Waterparc · 24/10/2018 16:55

:)

OP posts:
IrmaFayLear · 24/10/2018 17:05

This play is so one note . All the subtlety of something... not very subtle. It is all "rich people all mean" vs "poor person absolutely blameless" and not responsible for own destiny. There are a few shades of grey in life, whatever one's station!

Also, now, upon re-reading it, I can't help thinking that Eva was very unreasonable to snigger at Sheila in the hat shop. Can you just imagine if Sheila had posted on MN that a shop assistant had smirked when they were trying something on? I bet 99% of posters would be incensed on behalf of OP and encourage her to complain to shop manager.

Waterparc · 24/10/2018 17:32

Oh no - the mumsnet version of An Inspector Calls!!!

OP posts:
SilentIsla · 24/10/2018 17:43

No girls in Lord of the Flies? Huh?
That’s because the boys were from a boys’ school. 🙄

SilentIsla · 24/10/2018 17:44

What a LUDICROUS reason not to study the novel, the author of which gained a Nobel prize for literature.

Waterparc · 24/10/2018 17:55

it's the capital letters that persuaded me....

OP posts:
SilentIsla · 24/10/2018 18:00

Cool.

IrmaFayLear · 24/10/2018 18:17

I'd ditch The History Boys, too. Gives the impression that only boys can go to a grammar school and aspire to study History at Oxford [SARCASTIC]

I want to read (or for the dcs to study) GOOD BOOKS. Who cares if the characters are boys, girls, Yetis or amoebas?

theduchessstill · 24/10/2018 20:26

No girls in Lord of the Flies? Huh?
That’s because the boys were from a boys’ school.

Er, thanks? Confused

I want to read (or for the dcs to study) GOOD BOOKS. Who cares if the characters are boys, girls, Yetis or amoebas?

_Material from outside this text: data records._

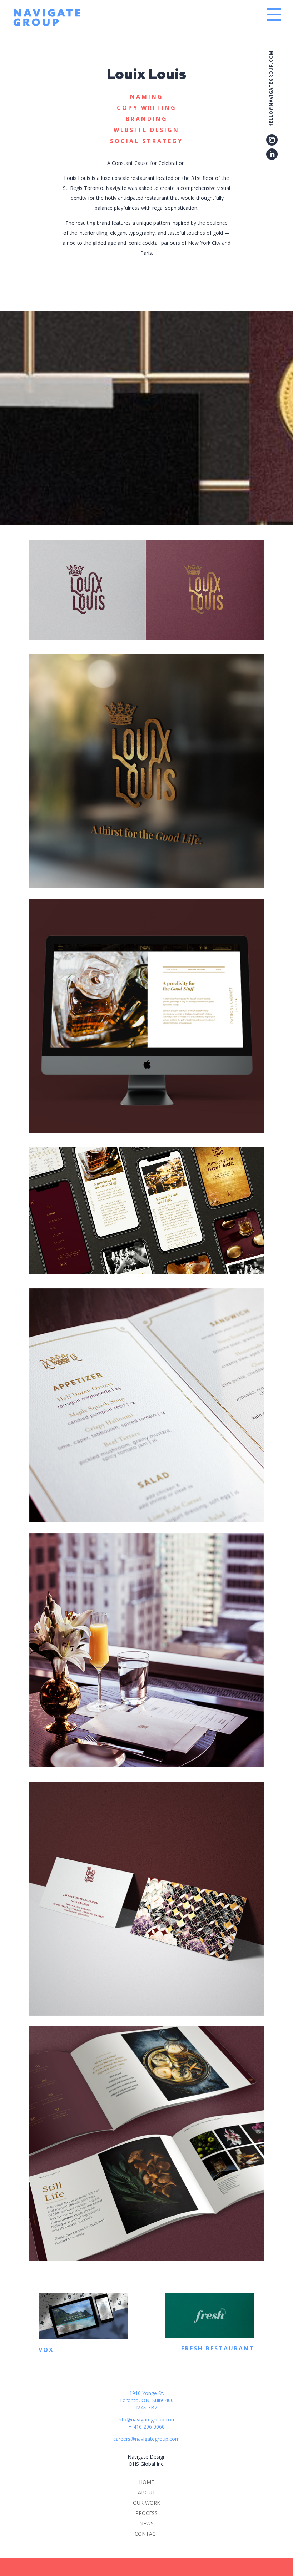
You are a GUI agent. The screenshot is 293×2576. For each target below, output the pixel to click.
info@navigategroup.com (147, 2419)
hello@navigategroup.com (271, 89)
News (146, 2523)
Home (146, 2482)
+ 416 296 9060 (147, 2426)
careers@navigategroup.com (146, 2438)
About (146, 2492)
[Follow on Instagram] (272, 140)
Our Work (146, 2502)
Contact (147, 2533)
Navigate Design (147, 2456)
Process (146, 2513)
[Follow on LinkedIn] (272, 154)
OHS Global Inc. (146, 2463)
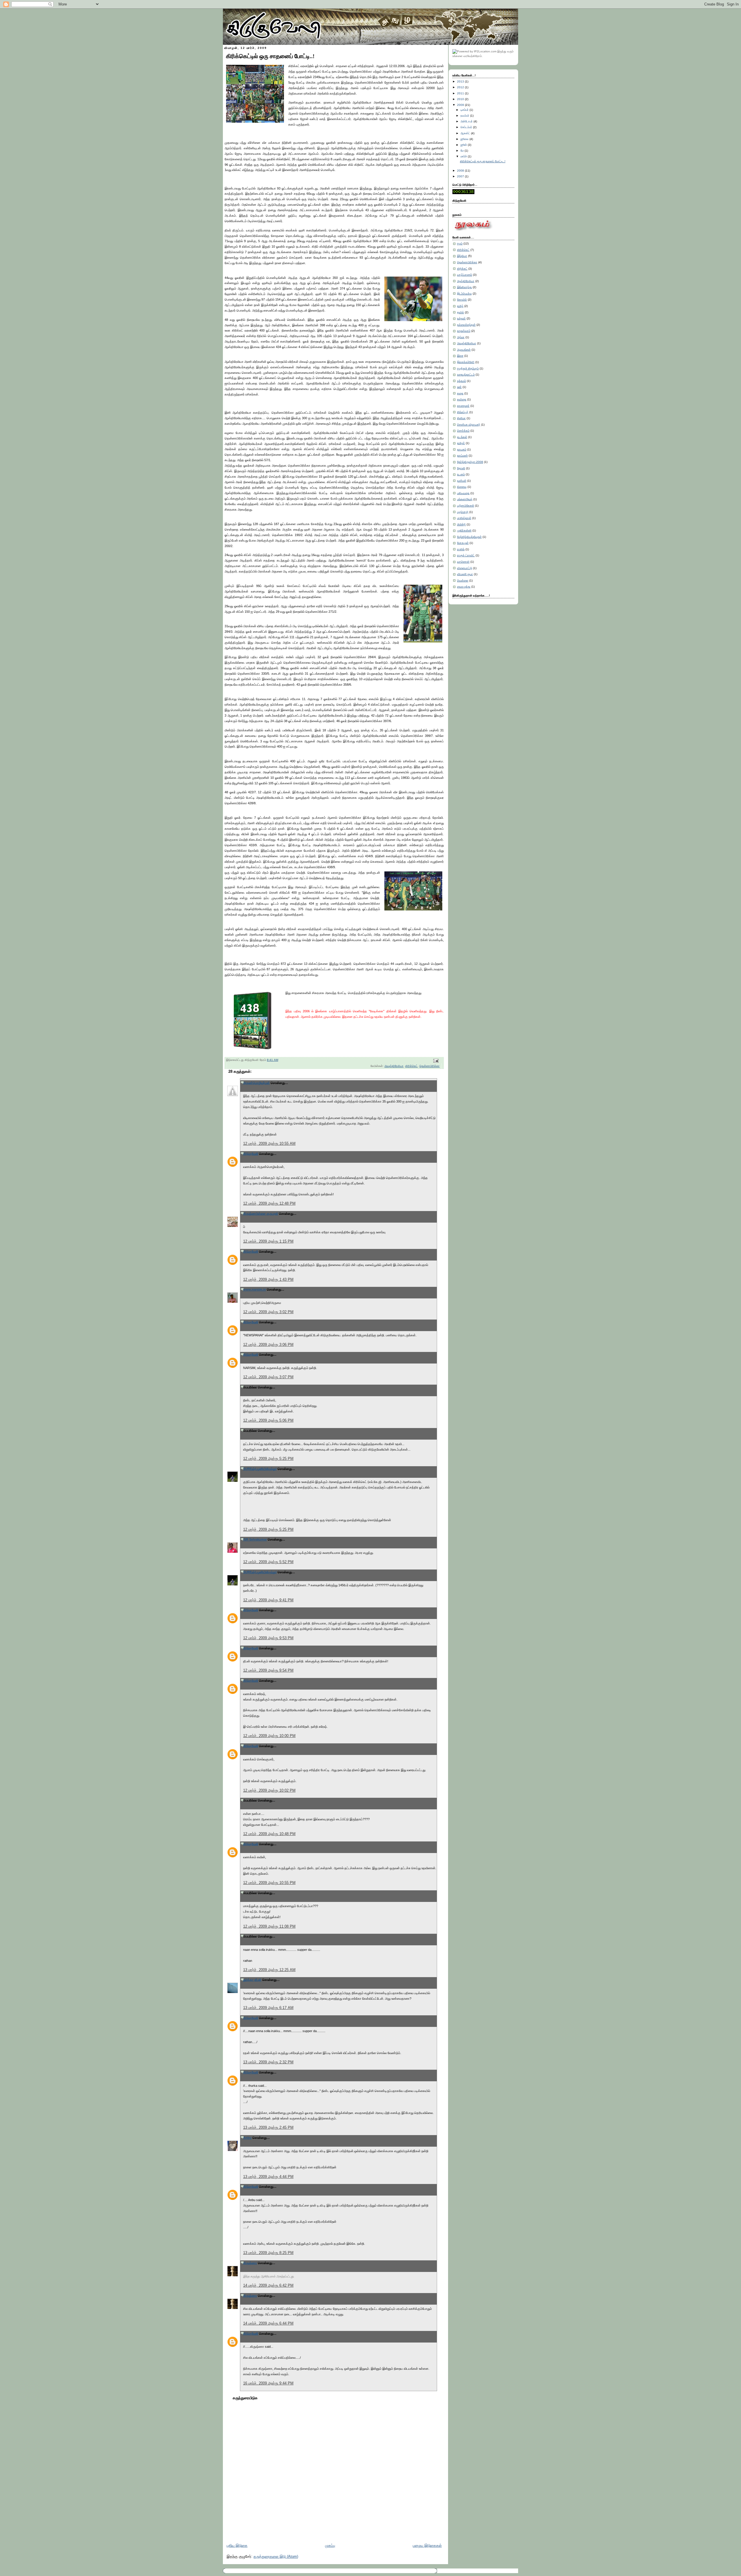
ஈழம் (460, 243)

I think it's important for all the children we teach to see themselves represented in the materials we present them with. So many of the texts we read are dominated by men/boys, yes, for obvious reasons of which I am well aware, but I don't want to teach a text in which the female experience is omitted entirely - though I do agree it would make for an interesting discussion, it wouldn't be enough, imo.

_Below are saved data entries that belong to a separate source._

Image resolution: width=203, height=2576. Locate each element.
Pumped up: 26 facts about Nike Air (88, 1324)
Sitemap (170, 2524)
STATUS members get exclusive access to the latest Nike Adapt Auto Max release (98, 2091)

In my school, boys are allowed to dominate everything, and I'm bloody well not reinforcing that through the texts I teach.

CaptainBrickbeard · 24/10/2018 20:43

I see your point about omitting the female representation but I know I provided a strong and positive feminist-orientated diet of literature through texts that weren’t feminist themselves - with Macbeth, Frankenstein and LotF there was huge scope to see how women were regarded and portrayed and the vast, intense scope of misogyny behind it.

A number of mine last year pointed out there is no LGBT representation in the Lit texts and that led them to investigate suppression of homosexuality over time and some researched theories about gay interpretations of literature as well.

I think to dismiss something like LotF on feminist grounds is missing a massive opportunity!

SilentIsla · 24/10/2018 21:29

IrmaFayLear
HTH. That reasoning is flawed.

SilentIsla · 24/10/2018 21:29

Feminist grounds.🤣
The utter stupidity.

SilentIsla · 24/10/2018 21:31

Your students are losing out due to your attitude. Does your Headteacher know about this omission?

theduchessstill · 24/10/2018 22:21

I do take your point, Brickbeard, and have had similar discussions about the other texts you mention with students over the years. It's just that I don't want to teach a text with no females at all when there are alternatives.

Silentsta, the students are not missing out as they are studying another text that is of equal merit imo and, crucially, is on the syllabus, meaning there is no reason whatsoever why my headteacher should be remotely interested in my decision.